Alunos e professores debatem regulação do consumo de álcool na FCM/Santa Casa Especialistas da USP e da Unifesp participaram da discussão e compartilharam suas experiências

Especialistas em álcool e drogas da faculdade da Santa Casa, da USP e da Unifesp participaram do debate. Clique na imagem para ver o álbum de fotos do evento.

Nesta terça-feira, 17, a Faculdade de Ciências Médicas (FCM) da Santa Casa de São Paulo promoveu o primeiro encontro oficial com os seus estudantes para debater o consumo de álcool na instituição. Com o nome “Discussão do Modelo de Regulação do Uso de Bebidas Alcoólicas na FCM/Santa Casa”, o evento trouxe professores da Universidade de São Paulo (USP) e da Universidade Federal de São Paulo (Unifesp) para apresentarem as soluções encontradas por suas instituições.

A reunião foi aberta pelo diretor da FCM/Santa Casa, Prof. Dr. Paulo Carrara de Castro, que solicitou a organização do encontro ao Prof. Dr. Guilherme Messas, docente e coordenador do Programa de Duplo Diagnóstico em Álcool e Outras Drogas da instituição. “Espero que esta seja a primeira de várias discussões que, além de transmitir informações sobre o tema, auxiliem alunos e diretoria da faculdade a encontrarem mecanismos de regulação do uso de bebidas alcóolicas na instituição. Regulamentar é fazer um acordo, cuja base é evitar as consequências danosas do álcool no ambiente acadêmico”, ressaltou Carrara.

Participaram do evento o Prof. Dr. Ricardo Abrantes do Amaral, professor colaborador do Departamento de Psiquiatria da Faculdade de Medicina (FM) da USP e coordenador de ensino do Grupo Interdisciplinar de Estudos de Álcool e Drogas (GREA) do Instituto de Psiquiatria (IPq) do Hospital das Clínicas (HC) da FMUSP; e o Prof. Dr. Thiago Marques Fidalgo, professor da Disciplina de Álcool e Drogas e Políticas Públicas do Departamento de Psiquiatria da Unifesp e  coordenador de assistência do Programa de Orientação e Atendimento a Dependentes (PROAD) da universidade.  A acadêmica Flavia Yarshell, presidente do CAMA (Centro Acadêmico Manoel de Abreu) da FCM/Santa, integrou o debate representando os alunos.
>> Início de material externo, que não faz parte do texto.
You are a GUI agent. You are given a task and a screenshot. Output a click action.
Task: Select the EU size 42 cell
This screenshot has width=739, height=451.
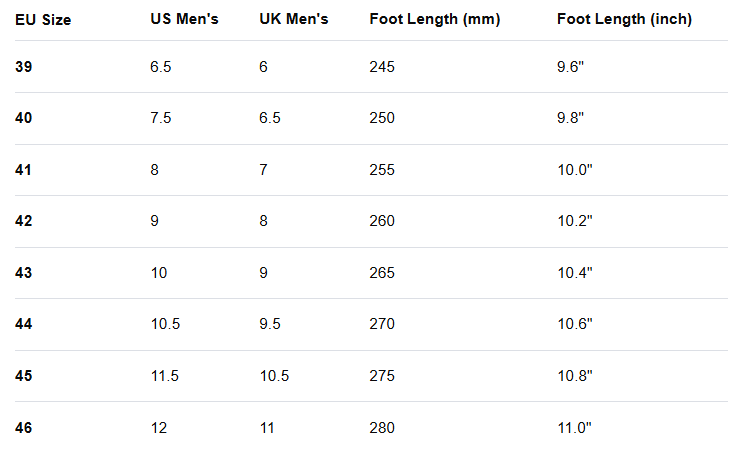[x=24, y=221]
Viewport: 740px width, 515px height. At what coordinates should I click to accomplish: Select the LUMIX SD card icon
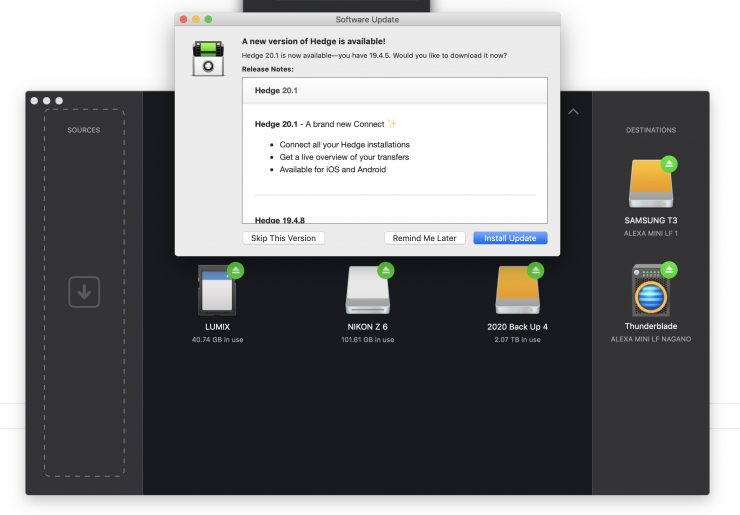[x=218, y=292]
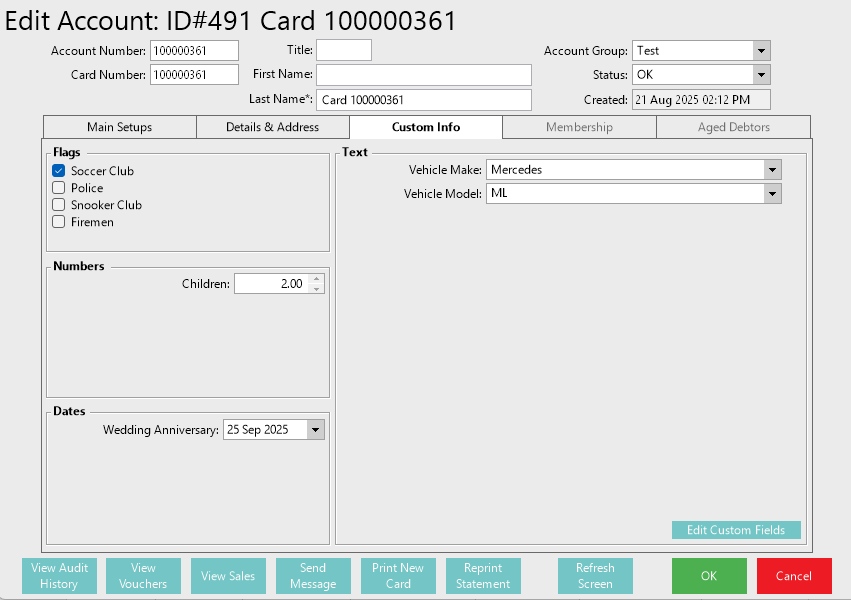Expand the Vehicle Model dropdown
851x600 pixels.
[772, 194]
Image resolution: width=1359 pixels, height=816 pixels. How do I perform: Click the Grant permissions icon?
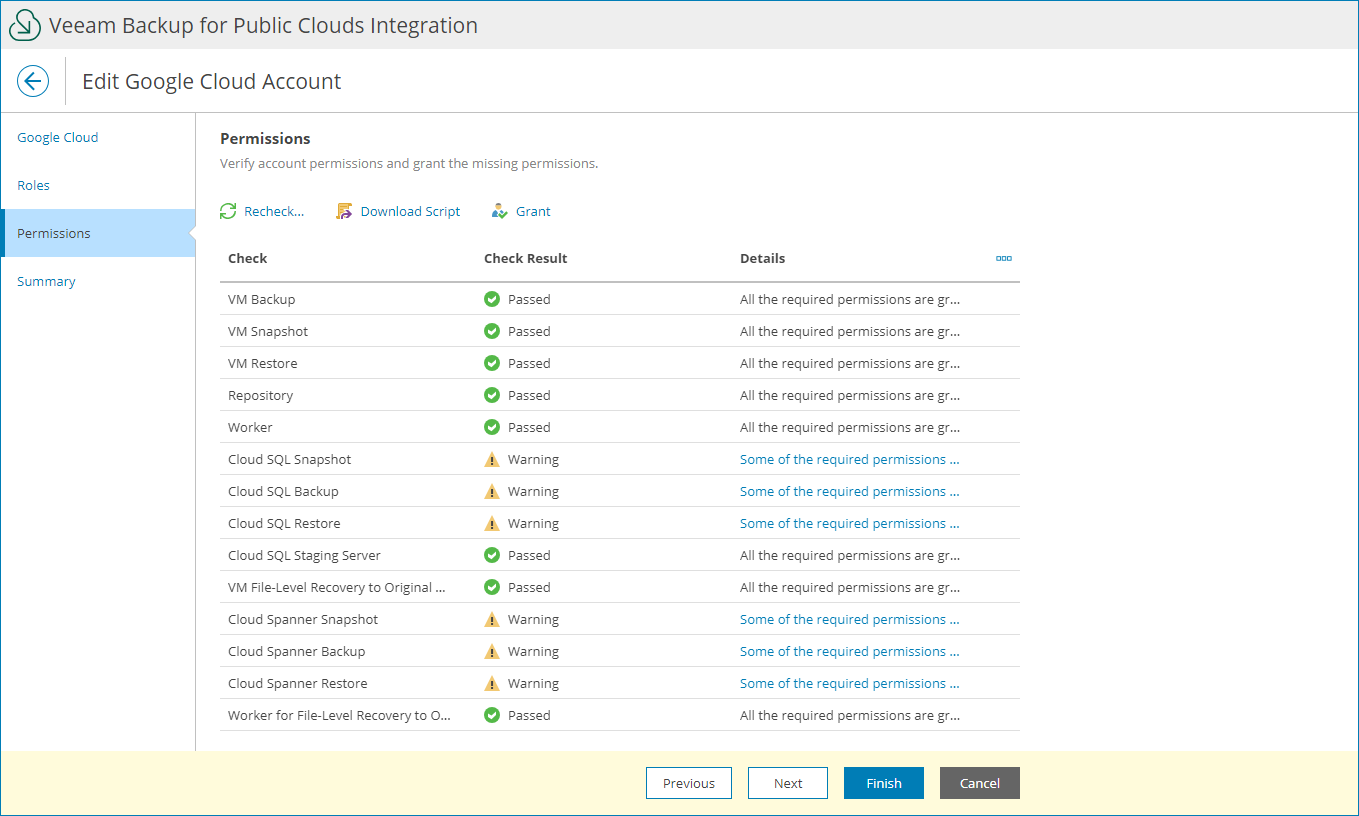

Consequências do uso nocivo de álcool no mundo

A discussão teve início com uma apresentação do professor Messas, da FCM/Santa Casa, sobre a necessidade de abordar o consumo de bebidas alcóolicas em faculdades e universidades públicas e particulares. Para mostrar a urgência do tema, o psiquiatra destacou dados do Relatório Global sobre Álcool e Saúde 2018, divulgado em setembro pela Organização Mundial da Saúde (OMS).

A agência revela que o uso nocivo do álcool é um dos fatores de risco de maior impacto para a morbidade, mortalidade e incapacidades em todo o mundo. “Três fatores colocam o uso de álcool nessa posição: ele causa dependência, eleva o risco de diversos tumores e – o aspecto mais relevante – provoca intoxicação aguda que altera a consciência, ocasionando acidentes e atos de violência”, explicou Messas.
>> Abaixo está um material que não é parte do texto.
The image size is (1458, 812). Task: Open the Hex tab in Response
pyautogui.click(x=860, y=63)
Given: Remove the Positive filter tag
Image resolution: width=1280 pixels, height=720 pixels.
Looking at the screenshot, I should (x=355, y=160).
Para a OMS, a prevenção e redução do uso nocivo do álcool devem ser tratadas como prioridade. Relacionado a três milhões de mortes em 2016 – o equivalente a quase 5,3% de todos os óbitos no mundo, o consumo da substância mata mais pessoas do que a aids, a tuberculose e a violência combinadas. “Precisamos nos posicionar, como médicos e como instituição, sobre o problema. É necessário um regime de regulação balizado e que colabore com o que é preconizado pela OMS”, defendeu o professor.  Messas salientou que, de acordo com a OMS, o controle da disponibilidade de álcool é uma das estratégias cientificamente mais eficazes para a redução de danos.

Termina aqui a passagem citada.